--- The data ---
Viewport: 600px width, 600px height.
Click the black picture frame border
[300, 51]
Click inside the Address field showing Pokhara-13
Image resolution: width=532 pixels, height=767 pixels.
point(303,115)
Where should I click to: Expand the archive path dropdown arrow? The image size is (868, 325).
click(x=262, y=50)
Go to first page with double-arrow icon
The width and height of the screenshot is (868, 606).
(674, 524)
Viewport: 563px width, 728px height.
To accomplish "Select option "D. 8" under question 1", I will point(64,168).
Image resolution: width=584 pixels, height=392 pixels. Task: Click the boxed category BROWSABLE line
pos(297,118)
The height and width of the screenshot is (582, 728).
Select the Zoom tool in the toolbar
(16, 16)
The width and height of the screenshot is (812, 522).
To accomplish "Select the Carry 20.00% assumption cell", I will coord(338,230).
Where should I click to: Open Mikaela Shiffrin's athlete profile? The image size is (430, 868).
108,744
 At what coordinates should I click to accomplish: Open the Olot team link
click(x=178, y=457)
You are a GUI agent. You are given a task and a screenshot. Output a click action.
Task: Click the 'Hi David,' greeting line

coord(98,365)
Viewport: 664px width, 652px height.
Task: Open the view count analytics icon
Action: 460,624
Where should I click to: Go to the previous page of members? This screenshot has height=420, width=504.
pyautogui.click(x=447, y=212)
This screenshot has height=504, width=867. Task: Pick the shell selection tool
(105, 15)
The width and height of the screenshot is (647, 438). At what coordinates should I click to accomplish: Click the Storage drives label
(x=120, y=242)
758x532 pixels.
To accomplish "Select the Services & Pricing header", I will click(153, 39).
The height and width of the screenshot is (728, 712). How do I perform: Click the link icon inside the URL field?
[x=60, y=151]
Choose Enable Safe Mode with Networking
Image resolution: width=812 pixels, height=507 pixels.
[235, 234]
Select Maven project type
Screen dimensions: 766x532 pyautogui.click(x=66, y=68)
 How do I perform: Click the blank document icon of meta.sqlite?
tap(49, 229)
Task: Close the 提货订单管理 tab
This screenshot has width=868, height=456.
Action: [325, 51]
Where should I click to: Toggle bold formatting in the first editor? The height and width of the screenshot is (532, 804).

--- Work to be completed ---
Copy exactly the lines above, from the one containing "This screenshot has height=504, width=867." through the very last line.

--- Solution to this task ---
This screenshot has height=504, width=867. Task: Pick the shell selection tool
(105, 15)
The width and height of the screenshot is (647, 438). At what coordinates should I click to accomplish: Click the Storage drives label
(x=120, y=242)
758x532 pixels.
To accomplish "Select the Services & Pricing header", I will click(153, 39).
The height and width of the screenshot is (728, 712). How do I perform: Click the link icon inside the URL field?
[x=60, y=151]
Choose Enable Safe Mode with Networking
Image resolution: width=812 pixels, height=507 pixels.
[235, 234]
Select Maven project type
Screen dimensions: 766x532 pyautogui.click(x=66, y=68)
 How do I perform: Click the blank document icon of meta.sqlite?
tap(49, 229)
Task: Close the 提货订单管理 tab
This screenshot has width=868, height=456.
Action: [325, 51]
Where should I click to: Toggle bold formatting in the first editor? The height and width of the screenshot is (532, 804).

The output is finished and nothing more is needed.